━━━ STORED ROWS ━━━

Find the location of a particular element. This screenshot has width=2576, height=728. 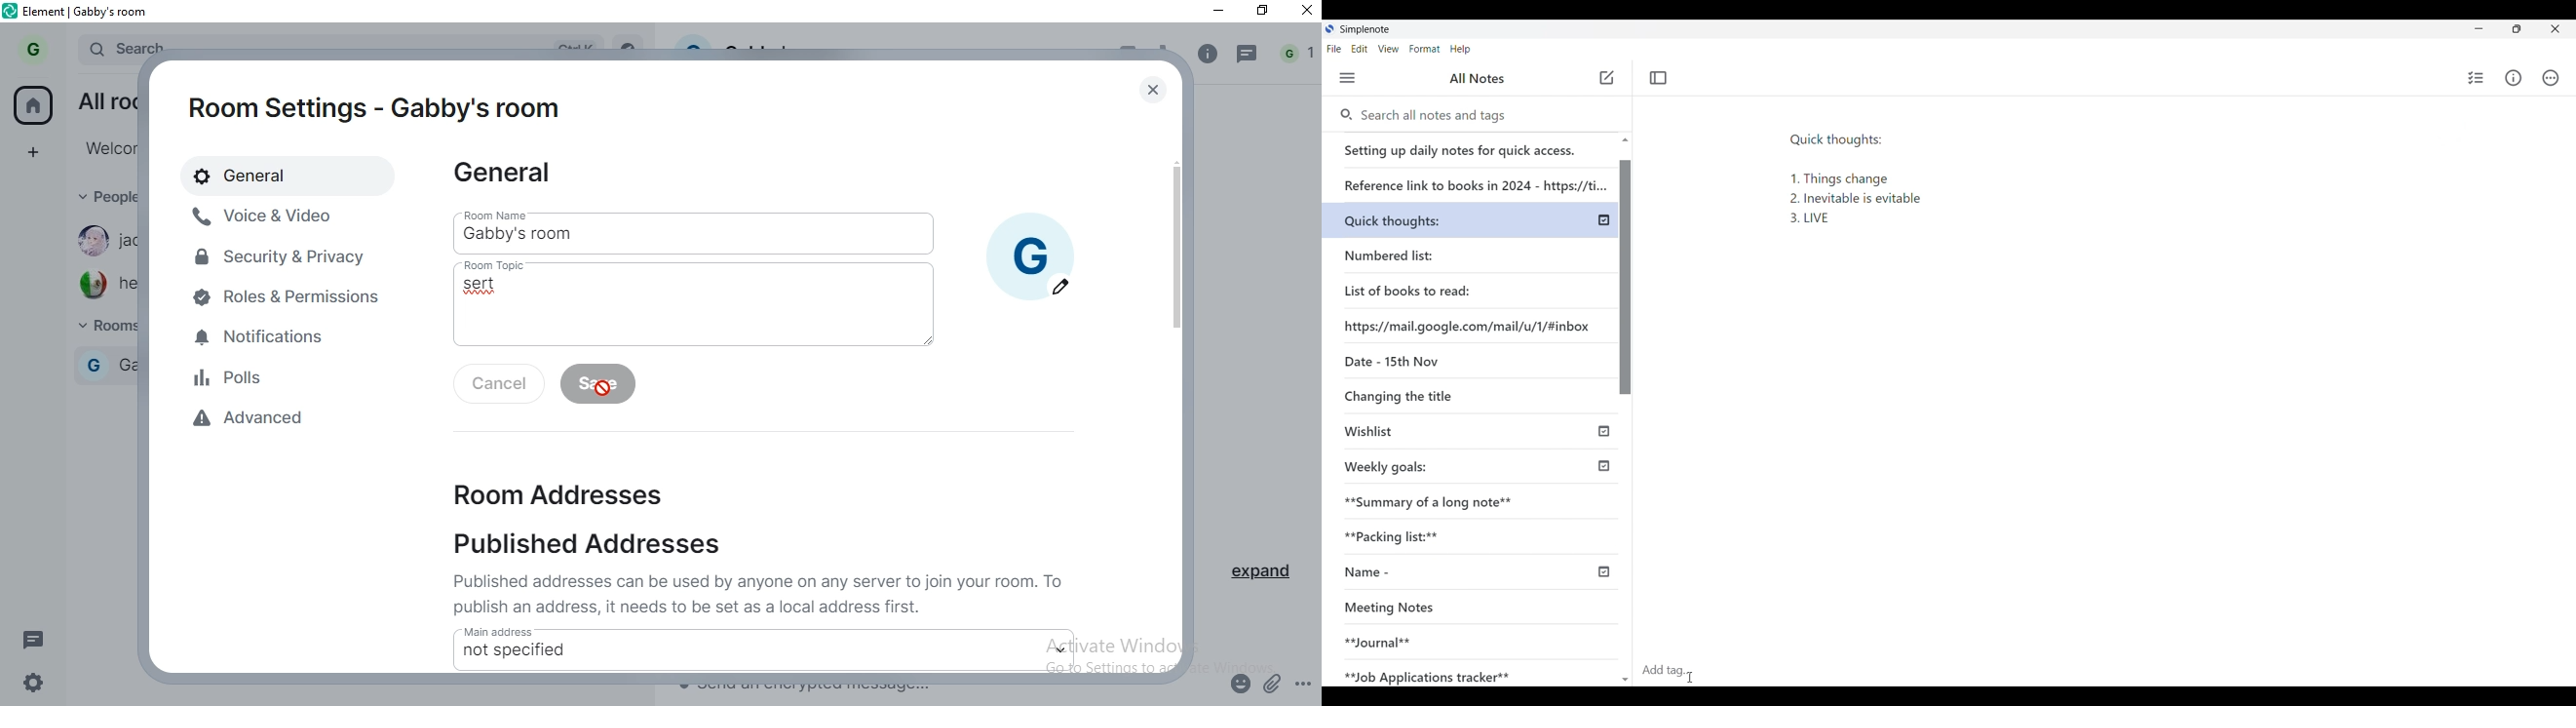

close is located at coordinates (1303, 15).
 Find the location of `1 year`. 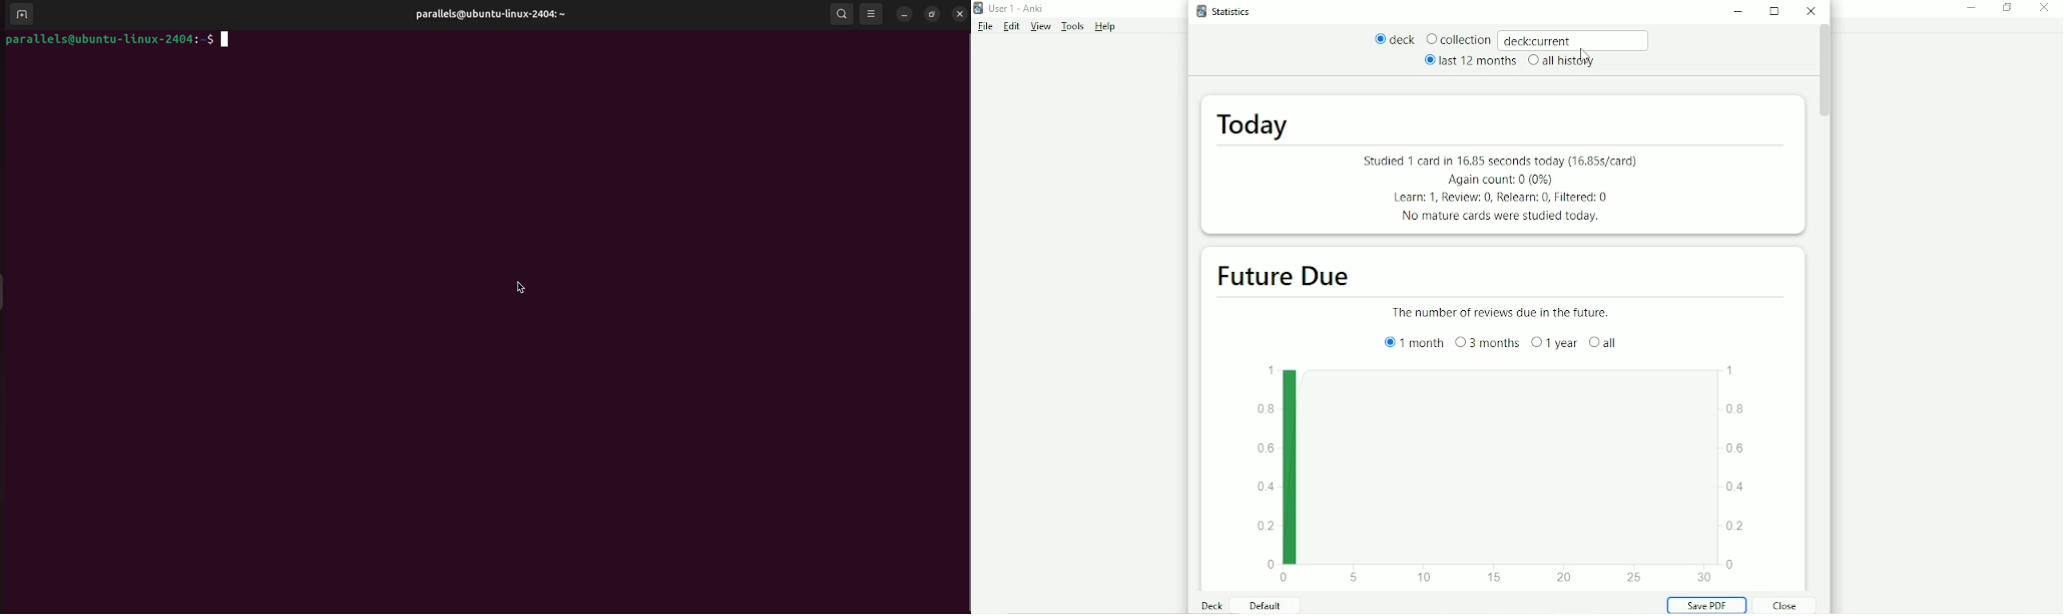

1 year is located at coordinates (1554, 342).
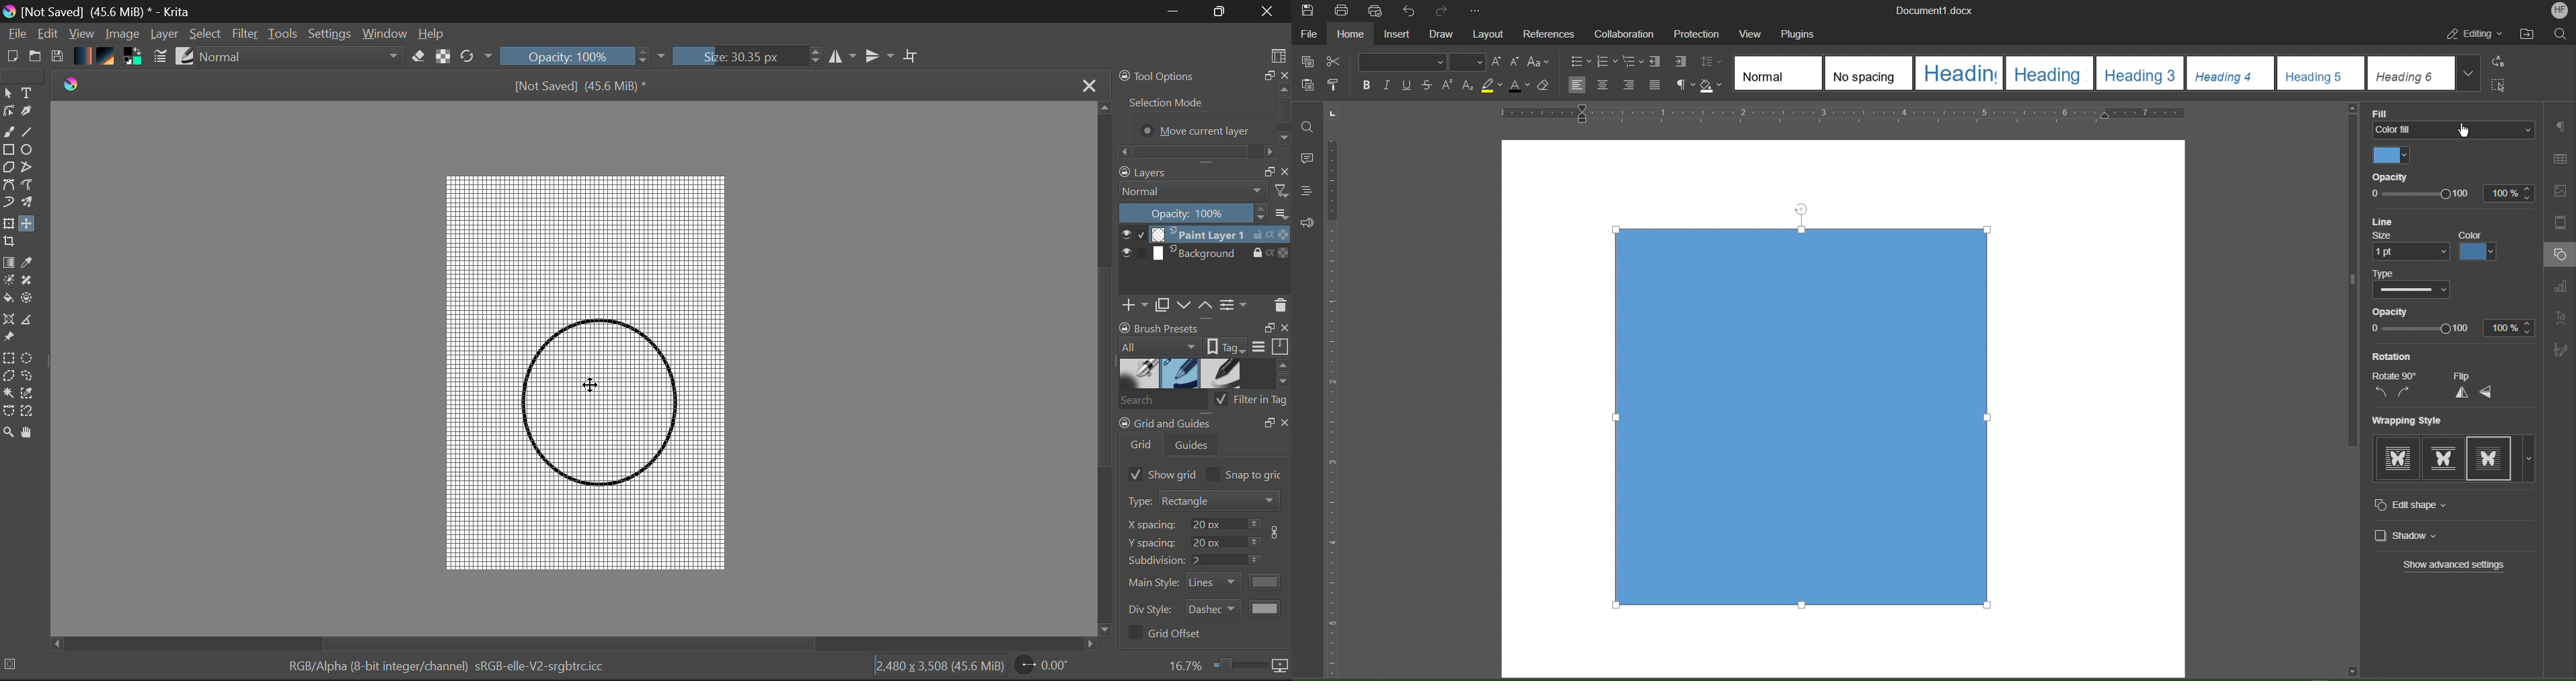 The height and width of the screenshot is (700, 2576). Describe the element at coordinates (1203, 191) in the screenshot. I see `Blending Mode` at that location.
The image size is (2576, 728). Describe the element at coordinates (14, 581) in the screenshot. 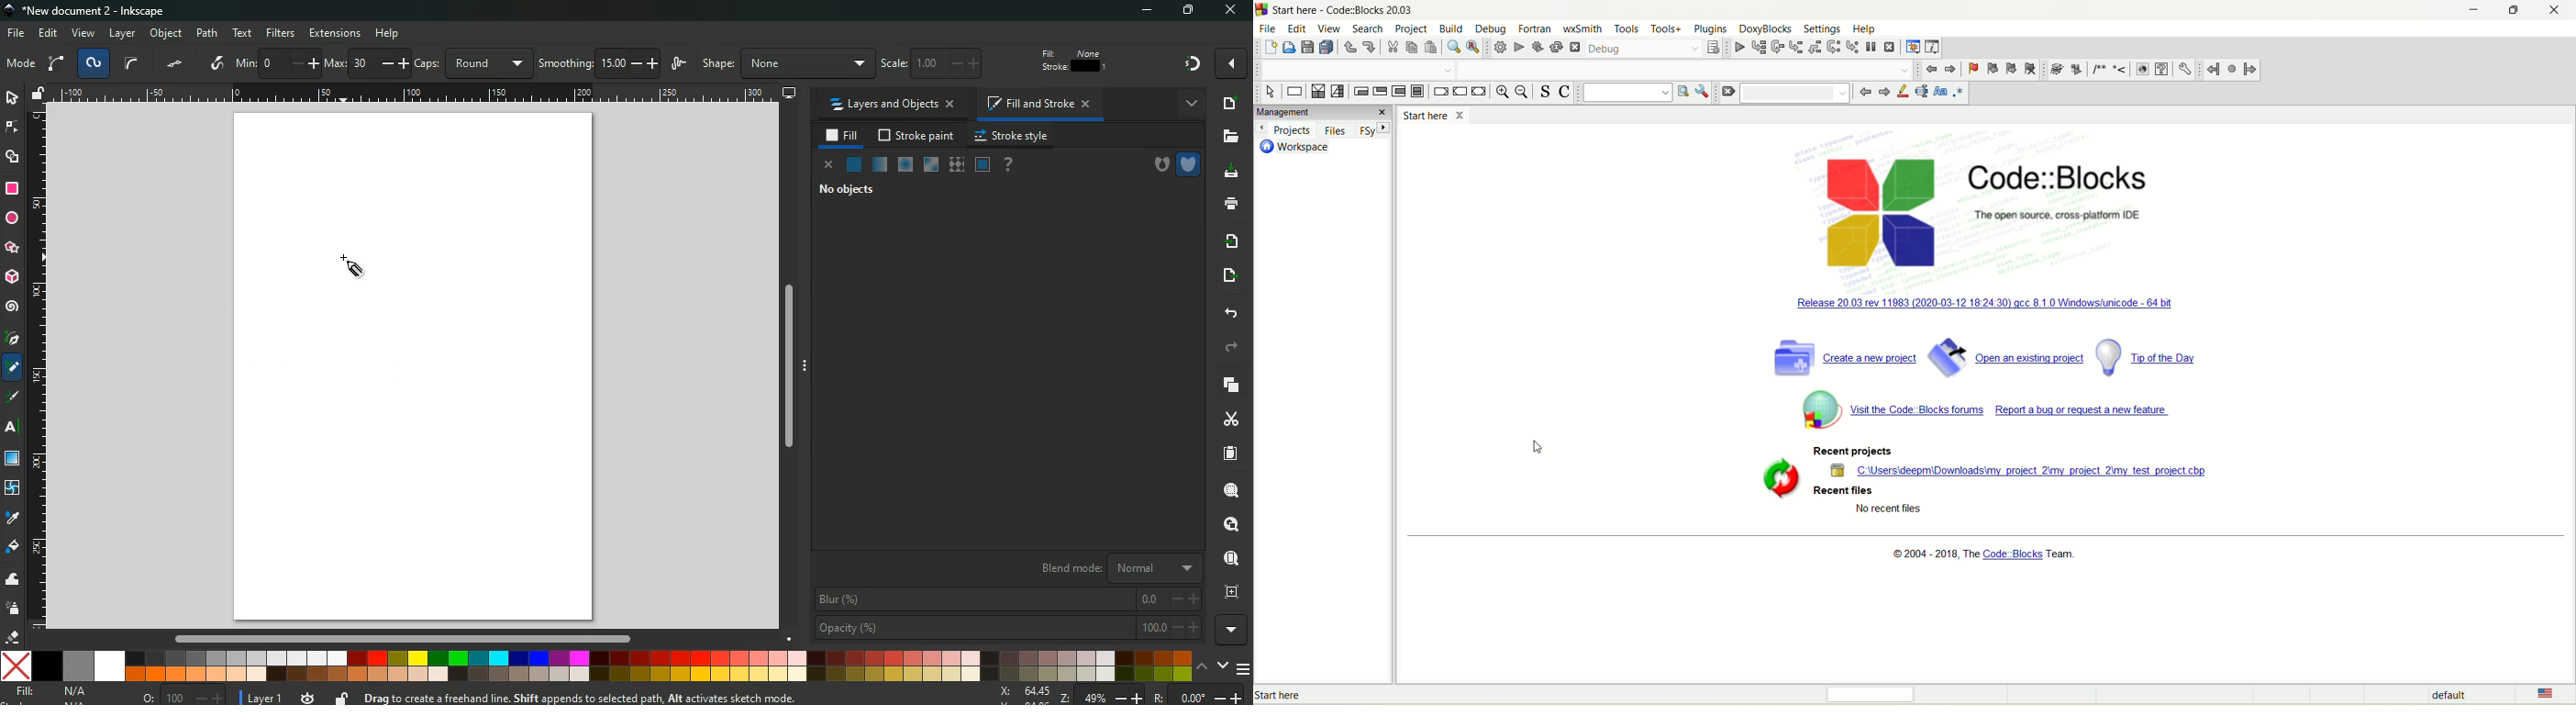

━━━

## TO DO
Copy out all of the lines above word for word, leaving out the pictures.

## RESULT FOR THIS EXERCISE
Find the location of a particular element. This screenshot has width=2576, height=728. 

close is located at coordinates (1303, 15).
 Find the location of `1 year`. 

1 year is located at coordinates (1554, 342).
 The height and width of the screenshot is (700, 2576). Describe the element at coordinates (1203, 191) in the screenshot. I see `Blending Mode` at that location.
The image size is (2576, 728). Describe the element at coordinates (14, 581) in the screenshot. 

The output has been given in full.